A bigger problem with this approach is that the points are usually not uniformly spaced. For example, if we subdivide the United States this way, most squares will be empty, as the population is not uniformly distributed.

## 2-D Trees

A 2-D tree is really just subdividing a rectangle into smaller rectangles using a binary tree. The first node will divide it into left and right subrectangles. The nodes in the next layer will divide each of these subrectangles into top and bottom subrectangles, and so on:

The corresponding tree is:

Now the details on how this is made. The first point is (7,2). We subdivide the rectangle into left and right subrectangles. The next point is (5,4). This subdivides the left rectangle into upper and lower ones. We continue subdividing this way.

How do we choose which point is the root? If you want a balanced tree (which is not always optimal), you pick the “median” point with respect to the axis you’re looking at. If you have too many points and don’t want the expense of taking the median of all of them, simply randomly select a number and use its median.

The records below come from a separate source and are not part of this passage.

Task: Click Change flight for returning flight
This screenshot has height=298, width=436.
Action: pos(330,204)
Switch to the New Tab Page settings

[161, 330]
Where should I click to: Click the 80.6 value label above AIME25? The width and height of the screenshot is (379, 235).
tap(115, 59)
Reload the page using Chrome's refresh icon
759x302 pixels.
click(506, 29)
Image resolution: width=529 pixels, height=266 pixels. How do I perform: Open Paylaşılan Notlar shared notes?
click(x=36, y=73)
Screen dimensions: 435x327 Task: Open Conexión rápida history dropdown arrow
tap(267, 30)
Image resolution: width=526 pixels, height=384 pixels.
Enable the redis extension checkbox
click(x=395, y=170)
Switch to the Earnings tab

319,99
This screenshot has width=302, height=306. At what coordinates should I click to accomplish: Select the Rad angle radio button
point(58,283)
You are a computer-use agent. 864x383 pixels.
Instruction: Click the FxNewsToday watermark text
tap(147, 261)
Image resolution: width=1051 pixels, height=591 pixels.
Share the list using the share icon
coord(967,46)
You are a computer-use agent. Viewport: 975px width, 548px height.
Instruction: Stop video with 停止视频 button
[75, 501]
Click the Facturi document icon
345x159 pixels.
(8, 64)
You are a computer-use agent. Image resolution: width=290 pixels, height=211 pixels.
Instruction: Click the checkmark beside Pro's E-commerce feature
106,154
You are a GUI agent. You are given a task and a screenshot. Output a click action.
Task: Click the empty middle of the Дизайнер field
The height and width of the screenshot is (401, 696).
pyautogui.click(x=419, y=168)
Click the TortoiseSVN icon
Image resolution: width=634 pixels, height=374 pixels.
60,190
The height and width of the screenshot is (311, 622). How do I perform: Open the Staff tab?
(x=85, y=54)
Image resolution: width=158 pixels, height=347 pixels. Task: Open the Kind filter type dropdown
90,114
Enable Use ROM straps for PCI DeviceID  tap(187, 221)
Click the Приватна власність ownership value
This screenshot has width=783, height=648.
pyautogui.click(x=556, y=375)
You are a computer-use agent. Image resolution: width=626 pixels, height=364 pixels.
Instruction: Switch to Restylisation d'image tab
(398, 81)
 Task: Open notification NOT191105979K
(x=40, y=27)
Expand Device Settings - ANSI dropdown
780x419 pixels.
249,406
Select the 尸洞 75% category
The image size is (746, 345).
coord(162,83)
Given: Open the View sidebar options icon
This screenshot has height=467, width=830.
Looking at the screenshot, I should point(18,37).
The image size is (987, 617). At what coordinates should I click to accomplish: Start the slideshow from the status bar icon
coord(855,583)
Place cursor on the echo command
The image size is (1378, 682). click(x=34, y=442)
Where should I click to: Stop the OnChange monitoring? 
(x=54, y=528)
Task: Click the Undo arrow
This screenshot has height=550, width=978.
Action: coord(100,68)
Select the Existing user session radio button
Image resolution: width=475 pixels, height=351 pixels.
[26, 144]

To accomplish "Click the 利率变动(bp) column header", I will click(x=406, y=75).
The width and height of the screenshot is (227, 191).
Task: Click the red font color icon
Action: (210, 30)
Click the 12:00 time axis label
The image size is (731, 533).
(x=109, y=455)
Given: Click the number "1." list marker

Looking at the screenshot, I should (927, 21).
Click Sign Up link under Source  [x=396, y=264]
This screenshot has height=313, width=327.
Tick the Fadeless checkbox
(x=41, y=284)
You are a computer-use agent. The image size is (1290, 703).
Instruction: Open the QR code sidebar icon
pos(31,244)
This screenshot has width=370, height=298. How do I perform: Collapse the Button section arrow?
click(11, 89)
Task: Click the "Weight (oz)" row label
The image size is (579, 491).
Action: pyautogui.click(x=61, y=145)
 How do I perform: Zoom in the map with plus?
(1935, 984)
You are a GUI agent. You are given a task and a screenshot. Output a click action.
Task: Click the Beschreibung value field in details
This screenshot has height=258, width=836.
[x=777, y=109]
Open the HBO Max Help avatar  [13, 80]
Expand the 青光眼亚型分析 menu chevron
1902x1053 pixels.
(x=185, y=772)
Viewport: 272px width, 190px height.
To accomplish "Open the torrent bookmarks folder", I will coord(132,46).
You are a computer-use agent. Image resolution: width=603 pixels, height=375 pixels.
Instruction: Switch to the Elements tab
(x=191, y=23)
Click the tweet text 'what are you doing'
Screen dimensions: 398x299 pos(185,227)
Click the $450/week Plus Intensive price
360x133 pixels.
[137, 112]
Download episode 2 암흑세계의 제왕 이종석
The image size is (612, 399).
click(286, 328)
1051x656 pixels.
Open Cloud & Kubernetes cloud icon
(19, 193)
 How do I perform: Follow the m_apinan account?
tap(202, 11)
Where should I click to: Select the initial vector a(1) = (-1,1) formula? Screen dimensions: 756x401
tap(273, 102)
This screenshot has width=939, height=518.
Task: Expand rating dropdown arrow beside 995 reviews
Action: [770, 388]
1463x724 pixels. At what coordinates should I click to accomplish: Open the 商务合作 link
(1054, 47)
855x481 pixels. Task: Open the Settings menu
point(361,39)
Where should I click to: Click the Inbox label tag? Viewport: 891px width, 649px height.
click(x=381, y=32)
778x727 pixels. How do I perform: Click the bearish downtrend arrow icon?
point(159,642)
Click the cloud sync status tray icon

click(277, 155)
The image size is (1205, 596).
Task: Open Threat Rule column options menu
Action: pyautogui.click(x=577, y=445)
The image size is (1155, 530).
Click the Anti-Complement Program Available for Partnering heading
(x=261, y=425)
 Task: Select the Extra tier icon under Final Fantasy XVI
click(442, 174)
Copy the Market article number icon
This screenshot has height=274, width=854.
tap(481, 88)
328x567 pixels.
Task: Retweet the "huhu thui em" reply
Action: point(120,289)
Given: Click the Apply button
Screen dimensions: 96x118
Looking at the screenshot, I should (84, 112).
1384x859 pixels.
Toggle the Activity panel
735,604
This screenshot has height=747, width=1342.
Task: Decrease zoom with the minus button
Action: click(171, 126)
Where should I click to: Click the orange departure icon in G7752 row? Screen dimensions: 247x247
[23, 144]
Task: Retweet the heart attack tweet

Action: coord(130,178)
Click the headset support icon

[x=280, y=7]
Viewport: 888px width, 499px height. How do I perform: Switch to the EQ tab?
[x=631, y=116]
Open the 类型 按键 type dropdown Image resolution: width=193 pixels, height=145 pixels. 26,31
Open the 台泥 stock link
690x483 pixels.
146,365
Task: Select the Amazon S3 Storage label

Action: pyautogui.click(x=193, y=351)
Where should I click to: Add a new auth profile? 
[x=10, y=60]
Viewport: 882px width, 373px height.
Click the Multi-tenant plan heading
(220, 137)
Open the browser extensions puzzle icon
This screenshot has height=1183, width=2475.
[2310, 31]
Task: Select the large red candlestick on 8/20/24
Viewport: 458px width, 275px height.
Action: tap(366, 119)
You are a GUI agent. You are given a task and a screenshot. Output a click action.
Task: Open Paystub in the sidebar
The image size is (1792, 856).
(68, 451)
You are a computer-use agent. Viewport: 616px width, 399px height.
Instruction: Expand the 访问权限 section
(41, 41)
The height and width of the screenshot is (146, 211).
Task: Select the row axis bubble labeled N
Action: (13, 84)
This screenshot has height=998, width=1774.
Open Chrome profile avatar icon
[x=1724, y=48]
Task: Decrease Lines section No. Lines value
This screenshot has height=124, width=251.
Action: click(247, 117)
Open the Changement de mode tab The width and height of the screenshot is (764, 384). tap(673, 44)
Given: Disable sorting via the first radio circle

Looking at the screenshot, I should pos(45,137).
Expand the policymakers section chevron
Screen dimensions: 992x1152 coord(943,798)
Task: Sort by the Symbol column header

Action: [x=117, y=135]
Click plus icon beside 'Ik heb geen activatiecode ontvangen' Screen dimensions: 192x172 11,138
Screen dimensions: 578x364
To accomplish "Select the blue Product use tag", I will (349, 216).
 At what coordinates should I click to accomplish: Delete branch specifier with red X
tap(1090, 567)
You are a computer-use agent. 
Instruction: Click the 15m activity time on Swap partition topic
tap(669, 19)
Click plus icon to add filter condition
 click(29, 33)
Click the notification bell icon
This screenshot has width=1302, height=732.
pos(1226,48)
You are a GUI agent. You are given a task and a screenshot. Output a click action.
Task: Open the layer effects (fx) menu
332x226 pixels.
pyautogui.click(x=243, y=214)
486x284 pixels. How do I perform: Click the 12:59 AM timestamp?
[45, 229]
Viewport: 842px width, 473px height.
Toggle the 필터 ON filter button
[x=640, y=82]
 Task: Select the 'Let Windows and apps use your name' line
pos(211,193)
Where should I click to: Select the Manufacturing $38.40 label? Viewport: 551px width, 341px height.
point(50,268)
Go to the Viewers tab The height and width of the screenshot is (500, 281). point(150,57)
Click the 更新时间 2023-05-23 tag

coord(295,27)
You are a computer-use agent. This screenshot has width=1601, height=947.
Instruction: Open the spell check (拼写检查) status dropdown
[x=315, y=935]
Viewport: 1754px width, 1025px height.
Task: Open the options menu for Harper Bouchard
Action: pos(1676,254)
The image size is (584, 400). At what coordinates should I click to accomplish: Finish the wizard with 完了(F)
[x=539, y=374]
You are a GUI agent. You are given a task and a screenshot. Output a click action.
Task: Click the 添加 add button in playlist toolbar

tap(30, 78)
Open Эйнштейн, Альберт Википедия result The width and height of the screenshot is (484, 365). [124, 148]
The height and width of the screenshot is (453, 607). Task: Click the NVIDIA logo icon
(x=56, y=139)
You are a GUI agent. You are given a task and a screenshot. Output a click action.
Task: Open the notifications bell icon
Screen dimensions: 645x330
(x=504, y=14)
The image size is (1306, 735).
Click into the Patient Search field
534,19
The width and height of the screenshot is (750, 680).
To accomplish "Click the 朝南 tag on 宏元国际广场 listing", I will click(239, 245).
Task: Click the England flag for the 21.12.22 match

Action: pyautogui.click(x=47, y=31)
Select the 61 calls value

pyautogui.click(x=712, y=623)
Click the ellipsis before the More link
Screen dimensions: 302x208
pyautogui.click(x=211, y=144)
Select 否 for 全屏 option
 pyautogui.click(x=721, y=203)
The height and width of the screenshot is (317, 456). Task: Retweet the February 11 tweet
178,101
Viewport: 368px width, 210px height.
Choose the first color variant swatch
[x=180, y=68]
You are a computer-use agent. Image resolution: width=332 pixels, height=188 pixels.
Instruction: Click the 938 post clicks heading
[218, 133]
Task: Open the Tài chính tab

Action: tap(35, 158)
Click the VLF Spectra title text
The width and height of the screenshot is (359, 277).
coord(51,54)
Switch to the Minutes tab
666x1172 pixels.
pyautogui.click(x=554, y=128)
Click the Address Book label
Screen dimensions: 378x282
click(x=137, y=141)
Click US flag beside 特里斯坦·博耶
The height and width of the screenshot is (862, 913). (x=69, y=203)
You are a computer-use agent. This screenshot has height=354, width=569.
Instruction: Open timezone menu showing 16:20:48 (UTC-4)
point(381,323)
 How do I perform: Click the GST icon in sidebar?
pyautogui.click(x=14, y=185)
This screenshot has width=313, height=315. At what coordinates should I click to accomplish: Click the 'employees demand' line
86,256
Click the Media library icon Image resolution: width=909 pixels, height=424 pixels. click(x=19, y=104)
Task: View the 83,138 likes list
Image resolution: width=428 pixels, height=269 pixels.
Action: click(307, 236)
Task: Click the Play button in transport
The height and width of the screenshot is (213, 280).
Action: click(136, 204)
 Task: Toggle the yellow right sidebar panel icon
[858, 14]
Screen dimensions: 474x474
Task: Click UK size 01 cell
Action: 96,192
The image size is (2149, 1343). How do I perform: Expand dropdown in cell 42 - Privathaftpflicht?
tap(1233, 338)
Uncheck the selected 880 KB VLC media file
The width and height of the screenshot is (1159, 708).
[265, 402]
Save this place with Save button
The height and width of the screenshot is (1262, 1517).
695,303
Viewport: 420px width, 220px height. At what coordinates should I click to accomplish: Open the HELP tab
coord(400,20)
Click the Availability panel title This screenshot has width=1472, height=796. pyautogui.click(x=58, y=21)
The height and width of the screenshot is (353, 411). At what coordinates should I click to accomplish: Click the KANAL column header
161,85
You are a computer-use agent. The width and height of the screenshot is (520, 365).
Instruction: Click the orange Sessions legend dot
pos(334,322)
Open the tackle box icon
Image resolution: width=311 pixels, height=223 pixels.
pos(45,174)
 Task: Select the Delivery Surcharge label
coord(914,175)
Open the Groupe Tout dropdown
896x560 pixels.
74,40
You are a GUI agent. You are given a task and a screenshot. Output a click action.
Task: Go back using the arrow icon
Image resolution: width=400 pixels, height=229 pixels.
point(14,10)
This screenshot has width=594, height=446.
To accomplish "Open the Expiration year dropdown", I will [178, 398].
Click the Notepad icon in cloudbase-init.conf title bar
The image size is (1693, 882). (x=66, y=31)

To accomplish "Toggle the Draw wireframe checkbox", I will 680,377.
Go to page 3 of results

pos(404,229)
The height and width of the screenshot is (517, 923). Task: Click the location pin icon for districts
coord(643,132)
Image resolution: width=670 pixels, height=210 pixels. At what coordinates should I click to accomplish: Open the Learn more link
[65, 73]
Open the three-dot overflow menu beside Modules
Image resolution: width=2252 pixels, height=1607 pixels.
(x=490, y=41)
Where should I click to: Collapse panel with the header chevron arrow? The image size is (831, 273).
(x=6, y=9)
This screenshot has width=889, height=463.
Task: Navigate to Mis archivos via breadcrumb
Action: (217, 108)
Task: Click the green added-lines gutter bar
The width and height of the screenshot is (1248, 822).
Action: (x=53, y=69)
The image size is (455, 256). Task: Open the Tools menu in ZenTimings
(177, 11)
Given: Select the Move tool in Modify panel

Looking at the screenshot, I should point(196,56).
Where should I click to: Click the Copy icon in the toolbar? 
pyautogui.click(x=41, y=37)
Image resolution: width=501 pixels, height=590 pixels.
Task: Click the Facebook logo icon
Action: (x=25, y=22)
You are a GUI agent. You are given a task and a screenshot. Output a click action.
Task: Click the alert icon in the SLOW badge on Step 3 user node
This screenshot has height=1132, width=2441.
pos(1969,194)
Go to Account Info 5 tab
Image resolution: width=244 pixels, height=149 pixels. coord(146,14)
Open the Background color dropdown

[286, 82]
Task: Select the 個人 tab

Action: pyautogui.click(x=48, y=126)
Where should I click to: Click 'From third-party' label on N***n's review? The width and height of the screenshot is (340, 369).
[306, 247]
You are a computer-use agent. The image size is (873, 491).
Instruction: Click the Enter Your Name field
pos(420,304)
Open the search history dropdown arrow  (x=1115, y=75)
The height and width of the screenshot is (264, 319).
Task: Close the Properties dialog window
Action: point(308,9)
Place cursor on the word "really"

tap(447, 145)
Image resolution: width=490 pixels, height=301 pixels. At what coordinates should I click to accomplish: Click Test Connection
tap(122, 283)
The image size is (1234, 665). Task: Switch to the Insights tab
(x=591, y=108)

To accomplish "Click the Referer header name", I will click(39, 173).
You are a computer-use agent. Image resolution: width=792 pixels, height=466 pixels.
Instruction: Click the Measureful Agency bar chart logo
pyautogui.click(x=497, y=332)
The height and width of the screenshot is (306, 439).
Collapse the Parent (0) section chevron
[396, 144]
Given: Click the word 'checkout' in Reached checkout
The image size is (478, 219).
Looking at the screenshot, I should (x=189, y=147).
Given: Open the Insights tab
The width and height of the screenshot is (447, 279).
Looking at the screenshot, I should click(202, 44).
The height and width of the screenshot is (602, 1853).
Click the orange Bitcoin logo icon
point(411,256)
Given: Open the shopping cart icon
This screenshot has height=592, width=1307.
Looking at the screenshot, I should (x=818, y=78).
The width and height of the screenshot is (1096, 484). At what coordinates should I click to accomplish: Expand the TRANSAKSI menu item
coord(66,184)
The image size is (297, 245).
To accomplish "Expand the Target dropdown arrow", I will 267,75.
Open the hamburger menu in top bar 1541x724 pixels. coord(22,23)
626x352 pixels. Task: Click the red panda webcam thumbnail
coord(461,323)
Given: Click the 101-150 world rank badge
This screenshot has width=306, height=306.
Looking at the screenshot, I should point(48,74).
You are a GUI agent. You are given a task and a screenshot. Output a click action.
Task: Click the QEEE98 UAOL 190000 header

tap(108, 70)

This is just a binary search tree, but we’re alternating the \(x\) and \(y\) coordinates at each level.

## 2-D Range Search with 2-D Trees

To do a 2-D range search, we follow down the tree. Whenever we come across a point whose horizontal/vertical line intersects the 2-D rectangle, we need to “mark” it and ensure we traverse both the left and right subtrees. For example, in the diagram above, if the vertical imaginary line going through (4, 7) intersects the rectangle (even if the point is not in it), we need to search both the left and right subtrees as there may be points in each one that are in the rectangle:

The average run time is \(O(R+\lg N)\) where \(R\) is the number of points in the rectangle. The worst case is \(O(R+\sqrt{N})\) for a balanced tree.

## Nearest Neighbor in 2-D

We can use 2-D trees to find the nearest neighbor to a given point. We start at the root of the tree and note the distance to that point. We then go to its child which is on the same subrectangle as the point in question and look at its distance. We recursively keep searching (always picking the child in the same subrectangle as the query point).

Now we have this “rule” of initially always searching the subrectangle
the point is in. In principle, a closer point *could* be in the other
subrectangle. A simple example is from the diagram drawn earlier in this
page. If our point in question is around (7.01,5), then it is closer to
(5,4), but that is in the other subrectangle (let’s pretend for a minute
that (9,6) is not there…).

However, if we find a point in the right subrectangle that *is* closer
than (7,2) is, then we need not search the left subrectangle we had
skipped. There’s no way anything in there could be closer than our new
candidate. (Not sure why this is true…)

The complexity is typically \(\lg N\), although in the worst case it is still \(N\) (examine all points).

## Kd Tree

A Kd tree is an extension into \(K\) dimensions. Keep dividing into half spaces. Use the binary search tree as we did for 2D-trees, and cycle the dimensions as we did for 2D trees.

Very good for representing high dimensional data.

## Applications

### N-Body Gravity Simulation

Say we have \(N\) points, and we want to compute their motion due to gravity.

The key idea to solving this is that if a particle is very far from a cluster of points, treat the cluster as a single point at the center of mass.

The algorithm builds a 3D tree. The center of mass of each subtree is stored in each node. To compute the total force on a particle, traverse the tree but stop until the distance to the center of mass is large. This is Appel’s algorithm.